[Feat]: Run image as non-root to be able to deploy to Redhat Openshift

[mogui]

trafficstars

Is your feature request related to a problem? Please describe. I am trying to run the all-in-one image within Openshift without success

Describe the solution you'd like The image should be able to run a s non-root container, in the doc is stated that it could be run as non-root user https://docs.lowcoder.cloud/lowcoder-documentation/setup-and-run/self-hosting#run-as-non-root-user but it is not true :)

Also digging for that environment variable inside the repository doesn't bubble up anything besides the Docs

[ludomikula]

Yes you're right. In the all in one image only the services run as non-root user. supervisord and nginx can run as non-root user too, I will have a look into that.
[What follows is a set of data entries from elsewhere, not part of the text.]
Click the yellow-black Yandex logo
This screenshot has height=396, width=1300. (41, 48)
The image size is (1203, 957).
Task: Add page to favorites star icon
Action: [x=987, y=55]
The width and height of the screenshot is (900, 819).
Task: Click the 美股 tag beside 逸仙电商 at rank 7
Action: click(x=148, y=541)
I'd like to stress that for production use, the multi-image installation is preferred.

[lukas-kd]

Any news about that issue? Need a rootless container too.

Thanks :)

[sseide]

i finally got it up and running in Openshift - at least the All-In-One image.

Big problem is all parts expect to be running as root which is not the case in Openshift where it is already an unprivileged user.

I created an git repo with all changes needed for tha AIO image to build your own OpenShift compatible one from the existing lowcoder-ce:2.3 image. Feel free to use as a base for your own images: https://github.com/sseide/lowcoder-openshift

Additionally i created an PR #757 here with SOME of the changes - these changes are non-conflicting to your existing usage i think. But this PR does not create full OpenShift compatibility as it misses the runtime user groups and some file access tweaks.

[adnanqaops]

This is done and deployed as confirmed by Ludo. So, closing out this ticket.